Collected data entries
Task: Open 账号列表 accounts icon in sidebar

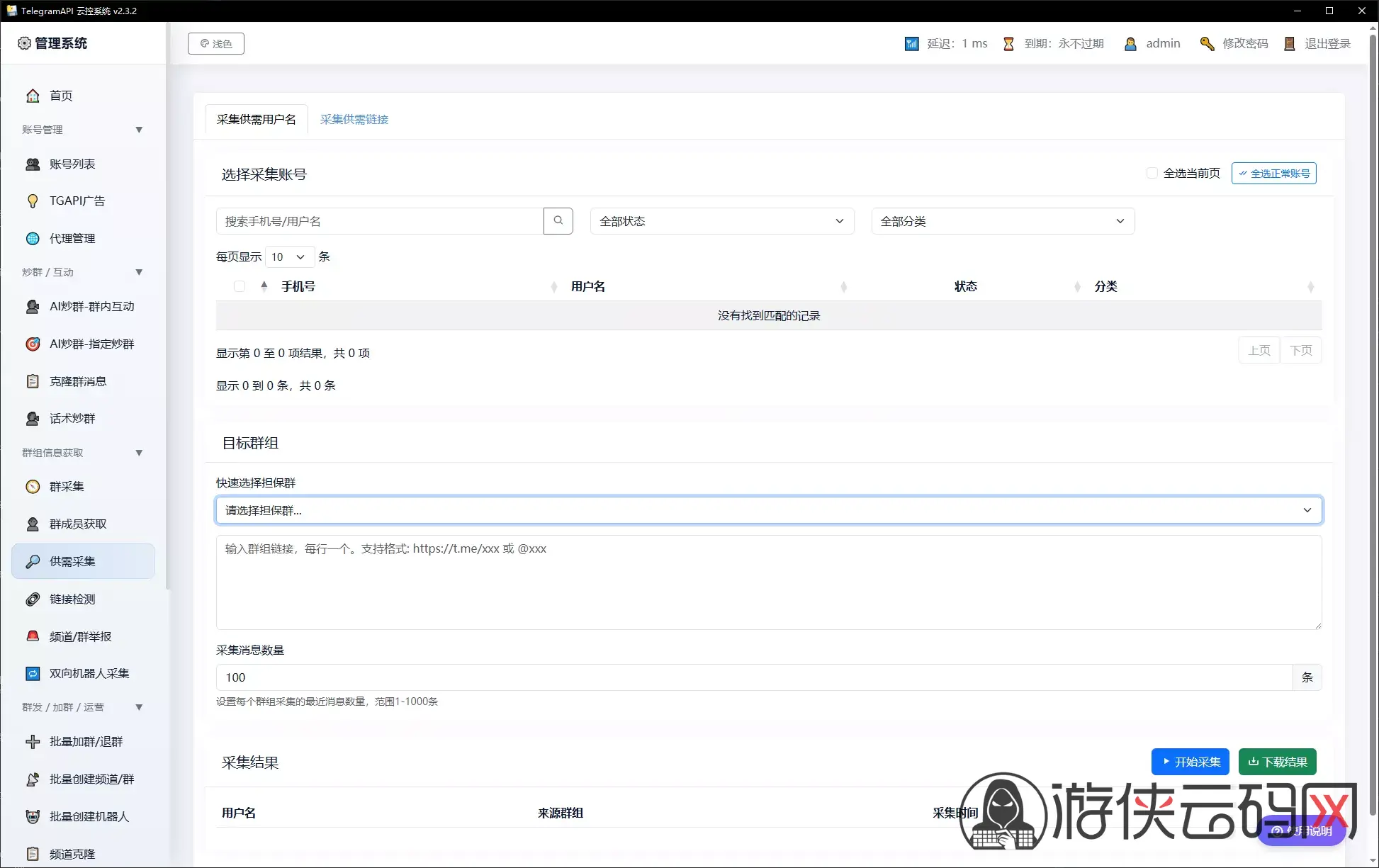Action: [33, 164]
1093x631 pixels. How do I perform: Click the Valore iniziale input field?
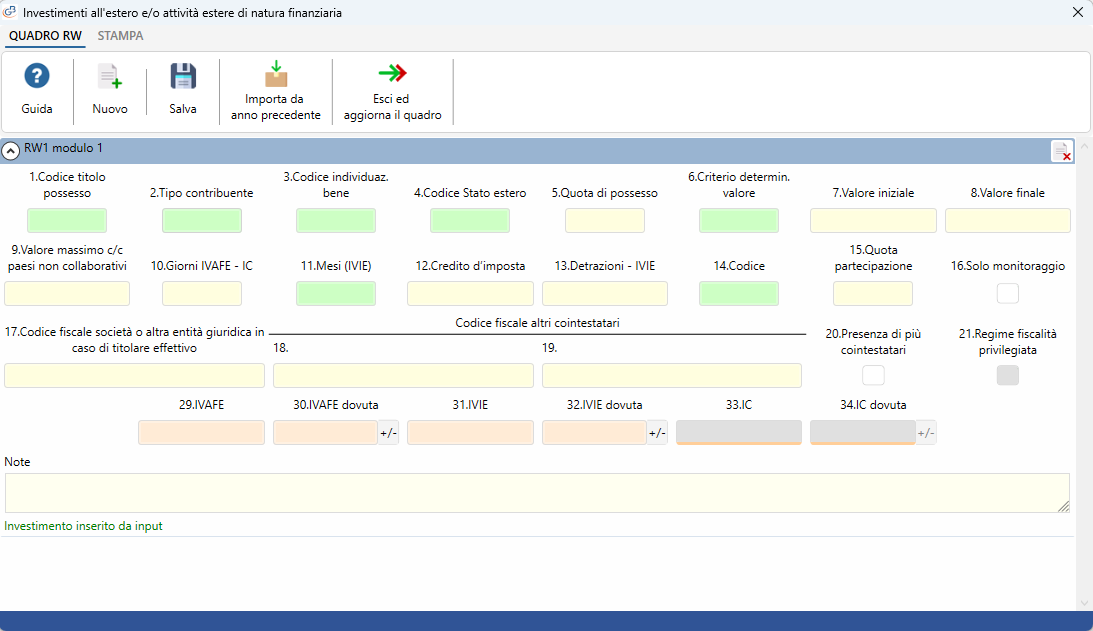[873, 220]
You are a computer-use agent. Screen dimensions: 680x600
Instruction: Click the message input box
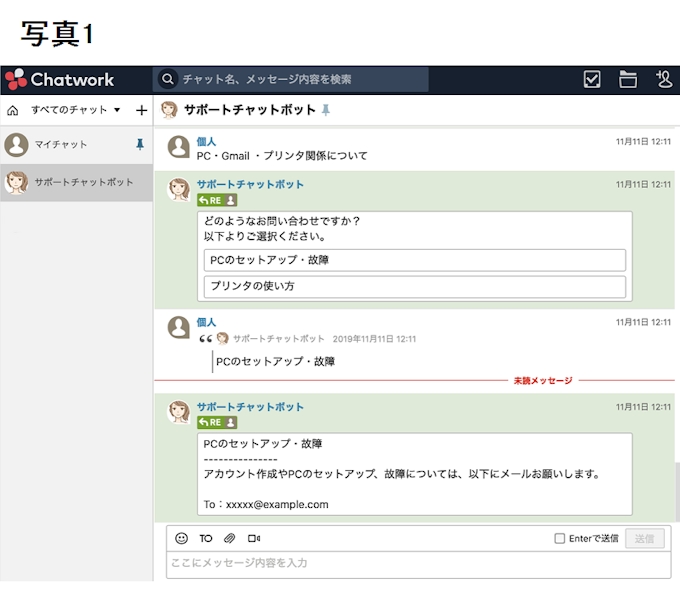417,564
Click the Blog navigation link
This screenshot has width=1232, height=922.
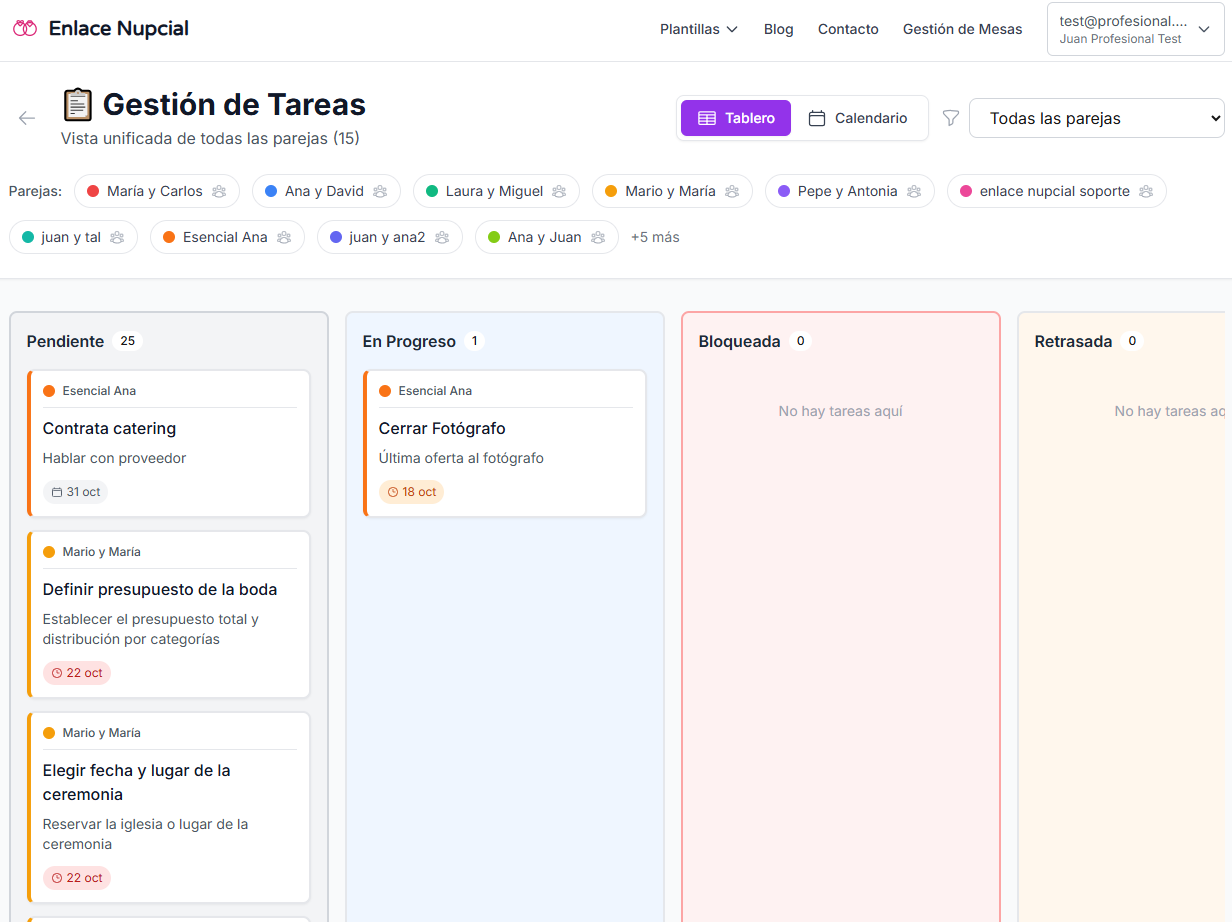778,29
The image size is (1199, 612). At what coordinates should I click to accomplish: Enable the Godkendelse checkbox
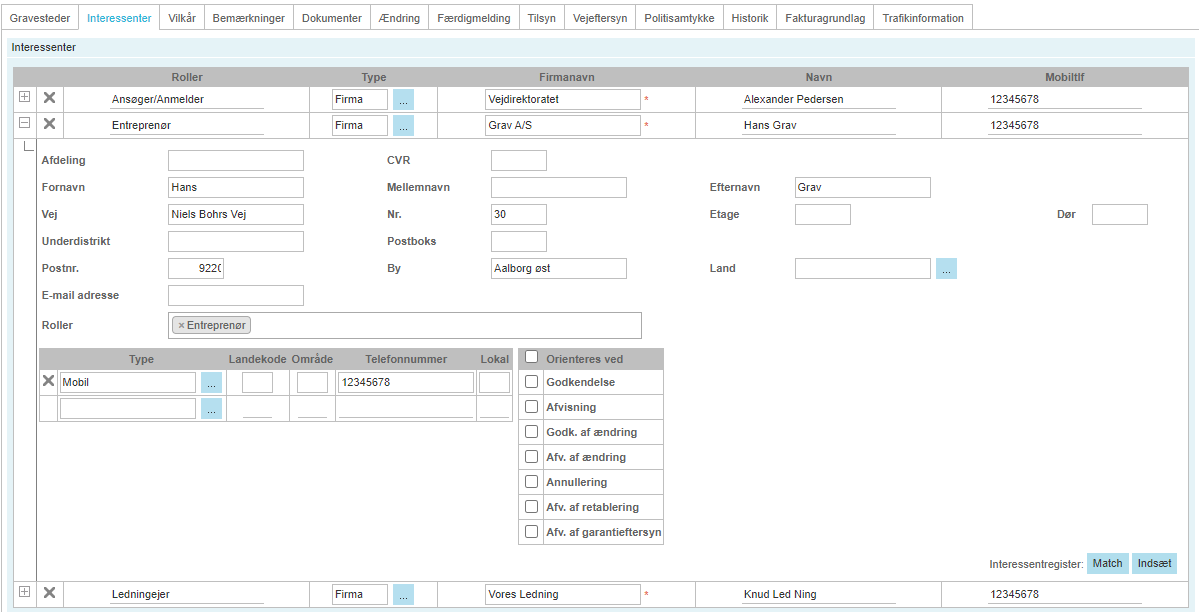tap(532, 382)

* **WHAT THE TASK ASKS**: Write out the entries again, word for word. No images.

* **RESPONSE TO THIS TASK**:
Task: Open 账号列表 accounts icon in sidebar

Action: [33, 164]
1093x631 pixels. How do I perform: Click the Valore iniziale input field?
[873, 220]
You are a computer-use agent. Screen dimensions: 680x600
Instruction: Click the message input box
417,564
Click the Blog navigation link
This screenshot has width=1232, height=922.
778,29
The image size is (1199, 612). At what coordinates should I click to accomplish: Enable the Godkendelse checkbox
tap(532, 382)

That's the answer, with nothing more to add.